A column store database is a type of database that stores data using a column oriented model.
A column store database can also be referred to as a:
- Column database
- Column family database
- Column oriented database
- Wide column store database
- Wide column store
- Columnar database
- Columnar store
The Structure of a Column Store Database
Columns store databases use a concept called a keyspace. A keyspace is kind of like a schema in the relational model. The keyspace contains all the column families (kind of like tables in the relational model), which contain rows, which contain columns.
Here’s a closer look at a column family:
As the above diagram shows:
- A column family consists of multiple rows.
- Each row can contain a different number of columns to the other rows. And the columns don’t have to match the columns in the other rows (i.e. they can have different column names, data types, etc).
- Each column is contained to its row. It doesn’t span all rows like in a relational database. Each column contains a name/value pair, along with a timestamp. Note that this example uses Unix/Epoch time for the timestamp.
Here’s how each row is constructed:
Here’s a breakdown of each element in the row:
- Row Key. Each row has a unique key, which is a unique identifier for that row.

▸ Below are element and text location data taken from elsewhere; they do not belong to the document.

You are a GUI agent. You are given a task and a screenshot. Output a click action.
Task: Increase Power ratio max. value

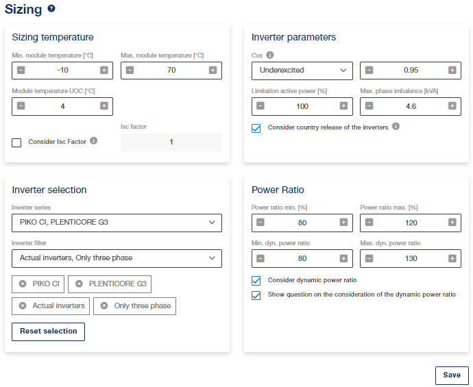pyautogui.click(x=452, y=223)
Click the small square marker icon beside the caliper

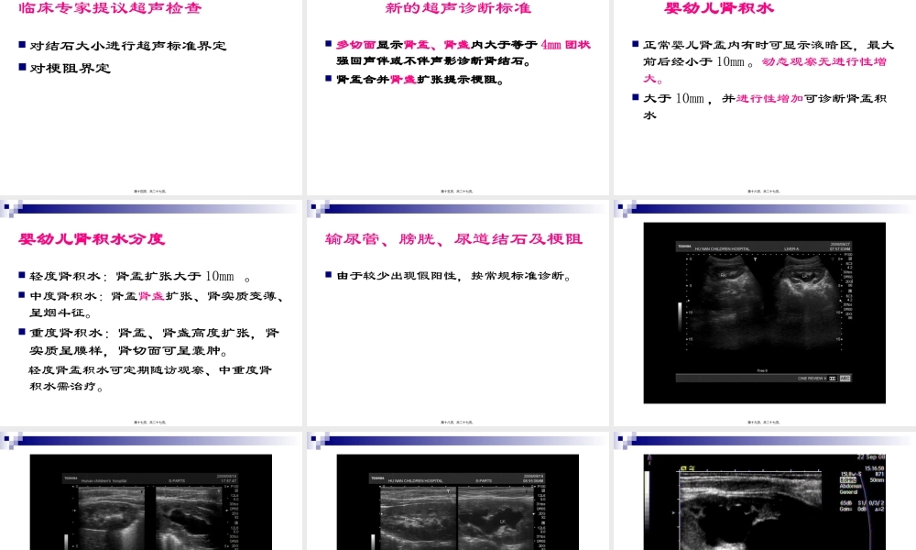point(683,468)
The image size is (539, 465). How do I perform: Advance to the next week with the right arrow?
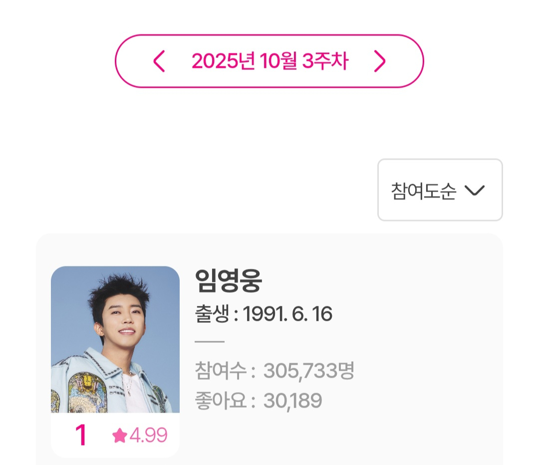point(380,61)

- Column. Each column contains a name, a value, and timestamp.
- Name. This is the name of the name/value pair.
- Value. This is the value of the name/value pair.
- Timestamp. This provides the date and time that the data was inserted. This can be used to determine the most recent version of data.
Some DBMSs expand on the column family concept to provide extra functionality/storage ability. For example, Cassandra has the concept of composite columns, which allow you to nest objects inside a column.
Benefits of Column Store Databases
Some key benefits of columnar databases include:
- Compression. Column stores are very efficient at data compression and/or partitioning.
- Aggregation queries. Due to their structure, columnar databases perform particularly well with aggregation queries (such as SUM, COUNT, AVG, etc).
- Scalability. Columnar databases are very scalable. They are well suited to massively parallel processing (MPP), which involves having data spread across a large cluster of machines – often thousands of machines.
- Fast to load and query. Columnar stores can be loaded extremely fast. A billion row table could be loaded within a few seconds. You can start querying and analysing almost immediately.
These are just some of the benefits that make columnar databases a popular choice for organisations dealing with big data.